Parts of the exercise:
• a. In the ski forum thread, what did the first poster do instead of buying a pair of Mantras last season?
• b. Carry on the ski forum thread from its last line.

Text to read:
◆ ◆ ◆ ◆

Jeez, if you think the P50s are stiff..... heh! Mantra has that same stiff beefy Volkl feel. Nhski does well on it and raves about it and uses it as a touring ski. My experience was a little different. Definitely more of a front side/side country ski than a great touring ski due to weight. Great in powder but not its forte. Good jack of all trade ski, thus good for front side and side country. Not trying to sway you but I was surprised to read you were set on that ski for touring. But what works for one person may not work for another. I almost bought a pair last season but was glad I demoed first. I may notice subtleties in skis more and have more concern about performance characteristics though.


----------



## ALLSKIING (Oct 18, 2007)

Greg said:


> Also getting my daughter's new 80 cm Rossi Fun Girls all mounted up too.


Those are bump skies right?


:razz:


----------



## Marc (Oct 18, 2007)

◆ ◆ ◆ ◆

Information shown:

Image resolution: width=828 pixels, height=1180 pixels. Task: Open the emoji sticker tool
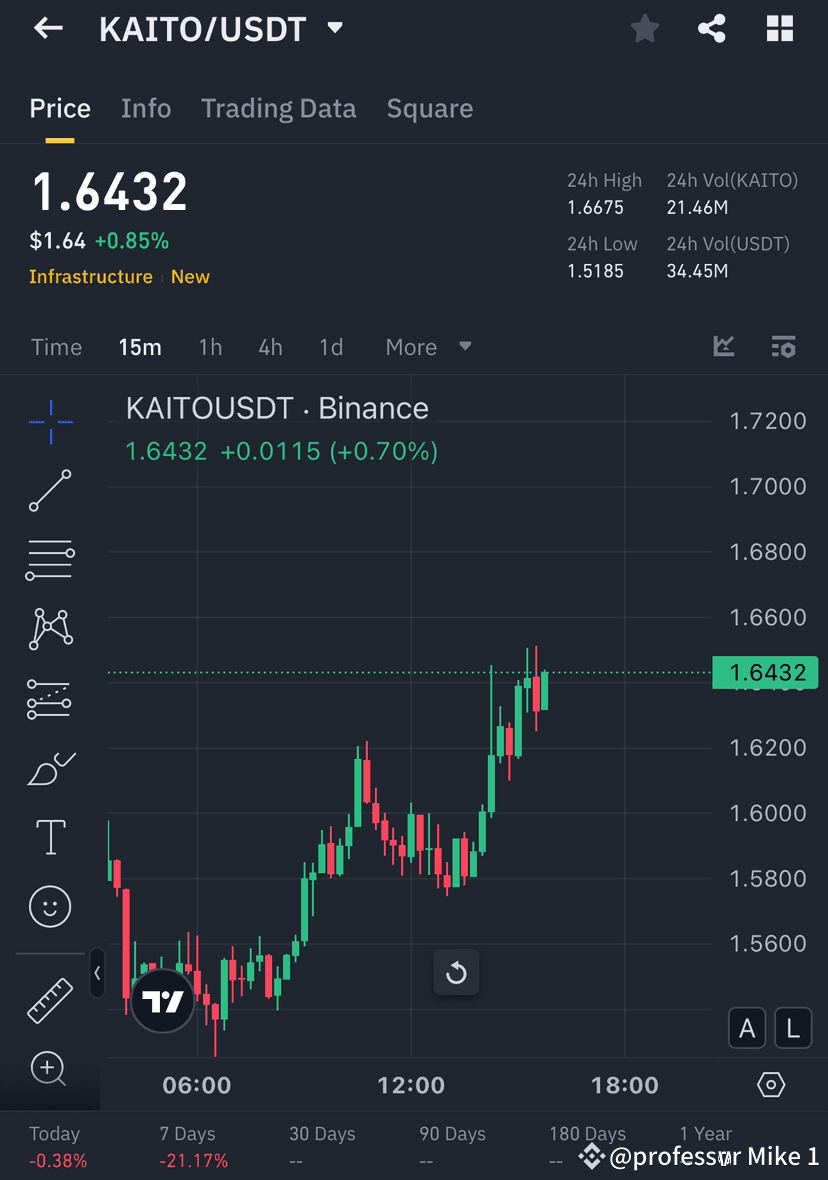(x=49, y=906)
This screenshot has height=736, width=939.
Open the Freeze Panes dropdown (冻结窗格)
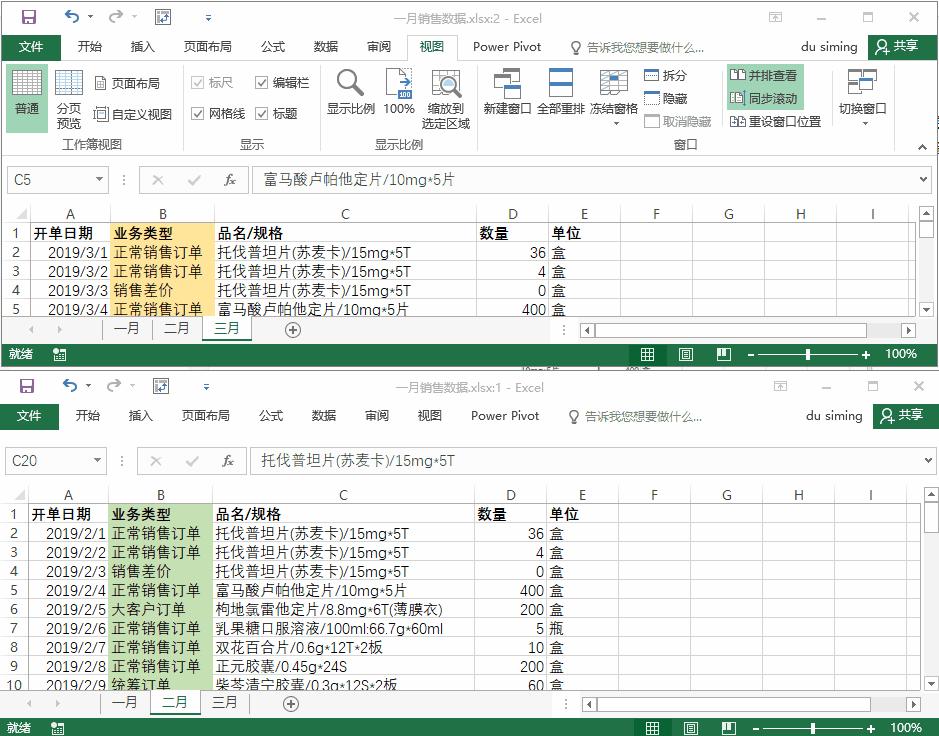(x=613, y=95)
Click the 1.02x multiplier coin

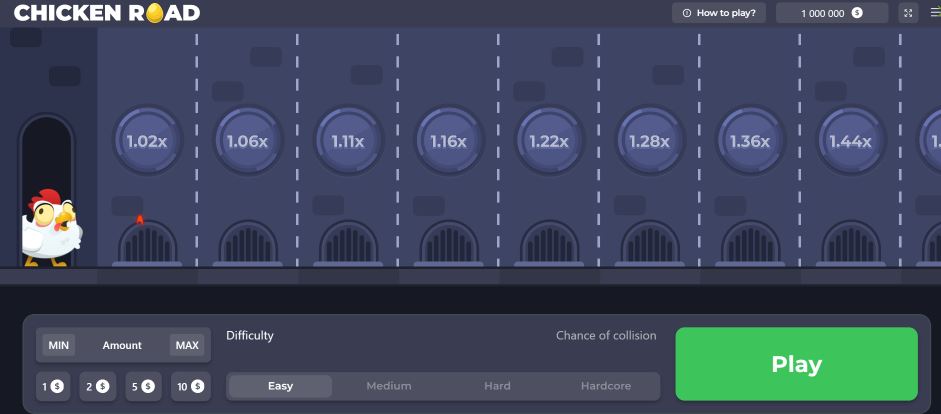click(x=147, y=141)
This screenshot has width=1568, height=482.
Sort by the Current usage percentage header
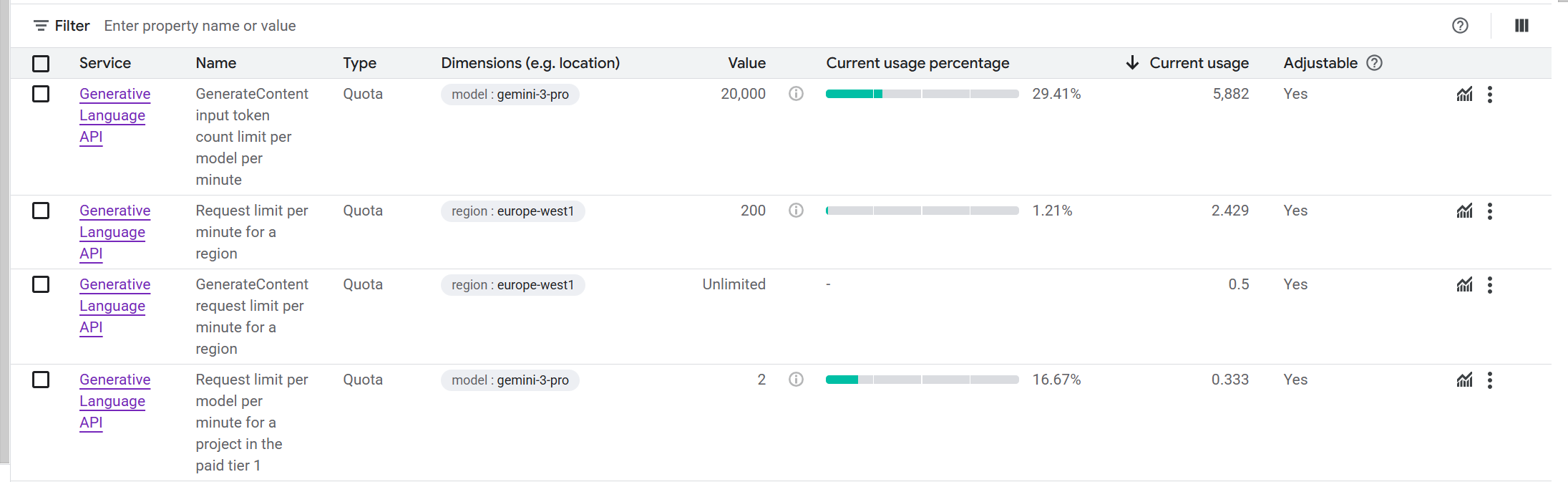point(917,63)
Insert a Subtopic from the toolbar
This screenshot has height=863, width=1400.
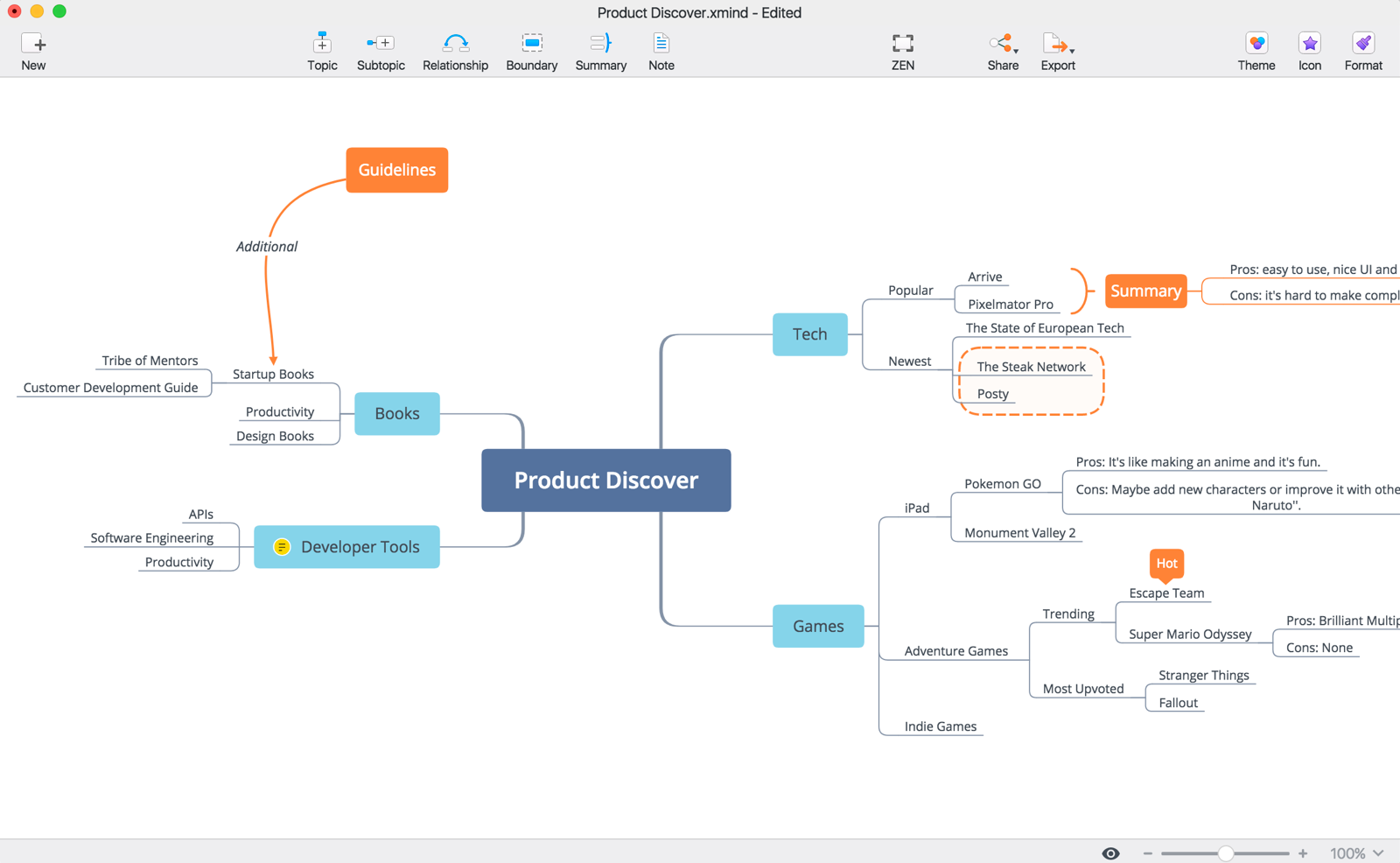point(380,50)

◆ ◆ ◆ ◆

Answers for the tasks:
• a. The poster demoed them first.

• b.
riverc0il said:


> Jeez, if you think the P50s are stiff..... heh! Mantra has that same stiff beefy Volkl feel. Nhski does well on it and raves about it and uses it as a touring ski. My experience was a little different. Definitely more of a front side/side country ski than a great touring ski due to weight. Great in powder but not its forte. Good jack of all trade ski, thus good for front side and side country. Not trying to sway you but I was surprised to read you were set on that ski for touring. But what works for one person may not work for another. I almost bought a pair last season but was glad I demoed first. I may notice subtleties in skis more and have more concern about performance characteristics though.



Yeah, I'm kinda blunt that way.  The only place I'd really notice something would be a lot of weight if I had to slog it around for long hours on end.


----------



## Marc (Oct 18, 2007)

Also, while compared to some skis I suppose my Volkl's aren't extraordinarily stiff, however remember mine are the F1 Energy, I believe you had the P50 Motion?  I think the F1 Energy was more or less the stiffest ski in their line that year...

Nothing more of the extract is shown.